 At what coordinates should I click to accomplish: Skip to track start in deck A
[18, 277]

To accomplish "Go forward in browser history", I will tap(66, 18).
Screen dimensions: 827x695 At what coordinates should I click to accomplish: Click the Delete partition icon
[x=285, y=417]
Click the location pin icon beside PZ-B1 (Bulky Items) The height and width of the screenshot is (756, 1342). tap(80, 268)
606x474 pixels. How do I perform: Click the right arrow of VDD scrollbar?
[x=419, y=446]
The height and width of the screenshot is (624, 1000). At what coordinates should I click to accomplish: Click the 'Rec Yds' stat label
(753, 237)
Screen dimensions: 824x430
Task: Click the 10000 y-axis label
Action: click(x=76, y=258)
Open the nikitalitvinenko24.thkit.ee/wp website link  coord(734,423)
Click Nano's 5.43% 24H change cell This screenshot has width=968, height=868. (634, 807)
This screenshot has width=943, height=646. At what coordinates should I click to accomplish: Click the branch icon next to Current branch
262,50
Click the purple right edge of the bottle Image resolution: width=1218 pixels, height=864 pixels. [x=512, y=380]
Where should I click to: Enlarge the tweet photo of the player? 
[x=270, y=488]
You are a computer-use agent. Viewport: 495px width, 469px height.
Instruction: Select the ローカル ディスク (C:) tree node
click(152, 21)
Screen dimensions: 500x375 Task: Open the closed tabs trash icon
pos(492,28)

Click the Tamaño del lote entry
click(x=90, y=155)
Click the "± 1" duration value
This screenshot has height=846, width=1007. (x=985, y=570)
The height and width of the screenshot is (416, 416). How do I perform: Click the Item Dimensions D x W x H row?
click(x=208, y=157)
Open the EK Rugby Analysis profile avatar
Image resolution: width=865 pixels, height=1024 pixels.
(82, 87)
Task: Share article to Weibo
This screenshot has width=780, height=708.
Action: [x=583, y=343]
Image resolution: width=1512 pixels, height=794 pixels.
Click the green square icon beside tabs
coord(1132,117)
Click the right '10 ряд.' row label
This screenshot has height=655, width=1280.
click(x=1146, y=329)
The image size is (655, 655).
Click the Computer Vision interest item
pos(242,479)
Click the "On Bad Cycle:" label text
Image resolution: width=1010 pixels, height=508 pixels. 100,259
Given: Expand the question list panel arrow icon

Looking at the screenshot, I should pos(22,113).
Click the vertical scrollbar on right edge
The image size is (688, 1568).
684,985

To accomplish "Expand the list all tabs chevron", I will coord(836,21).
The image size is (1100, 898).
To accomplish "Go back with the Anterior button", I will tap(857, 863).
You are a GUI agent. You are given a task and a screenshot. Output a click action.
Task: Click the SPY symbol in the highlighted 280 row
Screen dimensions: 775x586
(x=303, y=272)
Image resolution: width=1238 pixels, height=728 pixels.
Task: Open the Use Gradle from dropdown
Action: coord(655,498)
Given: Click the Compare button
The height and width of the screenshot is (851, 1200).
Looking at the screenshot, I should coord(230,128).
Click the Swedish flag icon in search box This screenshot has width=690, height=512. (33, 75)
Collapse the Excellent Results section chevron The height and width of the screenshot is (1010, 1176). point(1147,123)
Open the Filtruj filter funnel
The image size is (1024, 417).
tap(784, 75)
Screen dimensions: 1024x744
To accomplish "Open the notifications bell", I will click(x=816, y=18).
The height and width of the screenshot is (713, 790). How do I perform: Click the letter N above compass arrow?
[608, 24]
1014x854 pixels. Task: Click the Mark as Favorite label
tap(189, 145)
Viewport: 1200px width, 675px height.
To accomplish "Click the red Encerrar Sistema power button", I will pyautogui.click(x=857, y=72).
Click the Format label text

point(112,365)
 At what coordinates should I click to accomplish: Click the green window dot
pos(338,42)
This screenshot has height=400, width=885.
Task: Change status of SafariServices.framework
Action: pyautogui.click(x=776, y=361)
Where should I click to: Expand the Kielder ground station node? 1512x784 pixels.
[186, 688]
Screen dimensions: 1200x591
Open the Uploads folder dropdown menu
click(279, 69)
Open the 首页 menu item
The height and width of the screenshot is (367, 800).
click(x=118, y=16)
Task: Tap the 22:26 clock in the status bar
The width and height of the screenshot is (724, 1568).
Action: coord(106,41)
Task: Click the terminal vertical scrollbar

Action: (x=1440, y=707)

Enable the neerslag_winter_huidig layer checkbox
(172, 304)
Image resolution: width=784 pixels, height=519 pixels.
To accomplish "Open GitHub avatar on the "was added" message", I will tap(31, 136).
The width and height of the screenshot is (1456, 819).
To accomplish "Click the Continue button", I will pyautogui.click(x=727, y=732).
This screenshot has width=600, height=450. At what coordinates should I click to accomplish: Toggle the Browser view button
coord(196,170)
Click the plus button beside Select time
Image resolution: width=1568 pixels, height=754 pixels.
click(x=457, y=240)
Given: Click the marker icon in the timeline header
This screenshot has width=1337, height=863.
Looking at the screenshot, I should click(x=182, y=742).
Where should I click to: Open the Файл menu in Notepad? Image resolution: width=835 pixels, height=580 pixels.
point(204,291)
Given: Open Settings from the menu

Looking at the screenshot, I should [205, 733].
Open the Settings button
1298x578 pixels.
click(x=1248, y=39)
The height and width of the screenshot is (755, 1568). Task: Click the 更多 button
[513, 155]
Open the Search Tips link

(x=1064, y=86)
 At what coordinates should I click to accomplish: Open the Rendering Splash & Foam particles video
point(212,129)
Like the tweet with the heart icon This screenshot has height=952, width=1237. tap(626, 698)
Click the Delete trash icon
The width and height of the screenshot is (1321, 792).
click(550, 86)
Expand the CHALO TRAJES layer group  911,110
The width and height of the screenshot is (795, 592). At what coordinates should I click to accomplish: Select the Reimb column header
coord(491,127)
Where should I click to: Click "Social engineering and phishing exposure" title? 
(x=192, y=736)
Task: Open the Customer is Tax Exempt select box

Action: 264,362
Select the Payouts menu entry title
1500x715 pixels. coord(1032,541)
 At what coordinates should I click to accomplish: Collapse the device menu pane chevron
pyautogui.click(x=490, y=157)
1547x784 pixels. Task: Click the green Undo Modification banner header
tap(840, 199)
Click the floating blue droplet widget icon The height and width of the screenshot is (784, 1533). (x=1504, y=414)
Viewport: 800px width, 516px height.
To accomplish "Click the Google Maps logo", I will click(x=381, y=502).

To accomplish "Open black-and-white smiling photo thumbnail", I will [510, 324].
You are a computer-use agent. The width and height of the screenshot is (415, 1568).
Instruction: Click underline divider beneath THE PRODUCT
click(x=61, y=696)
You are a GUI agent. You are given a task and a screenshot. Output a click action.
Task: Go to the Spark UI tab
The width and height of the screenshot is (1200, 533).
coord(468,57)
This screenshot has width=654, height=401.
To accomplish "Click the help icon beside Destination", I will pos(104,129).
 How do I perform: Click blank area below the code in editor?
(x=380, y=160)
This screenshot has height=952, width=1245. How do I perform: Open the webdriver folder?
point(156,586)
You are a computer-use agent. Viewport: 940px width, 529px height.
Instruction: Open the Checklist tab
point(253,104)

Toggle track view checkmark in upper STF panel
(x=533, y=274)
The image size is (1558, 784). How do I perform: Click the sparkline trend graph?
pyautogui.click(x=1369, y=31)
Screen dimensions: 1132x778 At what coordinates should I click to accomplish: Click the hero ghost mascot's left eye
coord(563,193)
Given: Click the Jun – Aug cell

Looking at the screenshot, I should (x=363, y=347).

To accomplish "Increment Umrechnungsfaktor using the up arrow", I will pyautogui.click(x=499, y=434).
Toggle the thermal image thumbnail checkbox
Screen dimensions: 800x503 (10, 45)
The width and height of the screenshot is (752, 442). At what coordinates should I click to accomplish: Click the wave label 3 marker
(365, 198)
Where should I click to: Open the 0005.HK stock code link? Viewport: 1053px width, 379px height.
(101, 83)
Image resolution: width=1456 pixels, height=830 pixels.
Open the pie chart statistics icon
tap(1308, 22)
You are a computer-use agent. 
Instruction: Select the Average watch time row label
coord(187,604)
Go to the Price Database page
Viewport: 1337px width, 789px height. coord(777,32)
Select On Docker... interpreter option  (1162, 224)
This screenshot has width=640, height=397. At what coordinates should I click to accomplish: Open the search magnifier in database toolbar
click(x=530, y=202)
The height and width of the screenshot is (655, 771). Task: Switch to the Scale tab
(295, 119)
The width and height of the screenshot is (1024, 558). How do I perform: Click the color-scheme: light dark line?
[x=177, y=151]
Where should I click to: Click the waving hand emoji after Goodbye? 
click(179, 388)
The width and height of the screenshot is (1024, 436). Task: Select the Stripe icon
┄┄┄┄┄┄
Your assignment
Transcribe each line of the data above, unaltered, from the one where "The height and width of the screenshot is (367, 800)." appears to the one where "The width and height of the screenshot is (1456, 819)." appears, inclusive of both.

Written response
The height and width of the screenshot is (367, 800).
click(x=118, y=16)
Task: Tap the 22:26 clock in the status bar
The width and height of the screenshot is (724, 1568).
Action: coord(106,41)
Task: Click the terminal vertical scrollbar

Action: (x=1440, y=707)

Enable the neerslag_winter_huidig layer checkbox
(172, 304)
Image resolution: width=784 pixels, height=519 pixels.
To accomplish "Open GitHub avatar on the "was added" message", I will tap(31, 136).
The width and height of the screenshot is (1456, 819).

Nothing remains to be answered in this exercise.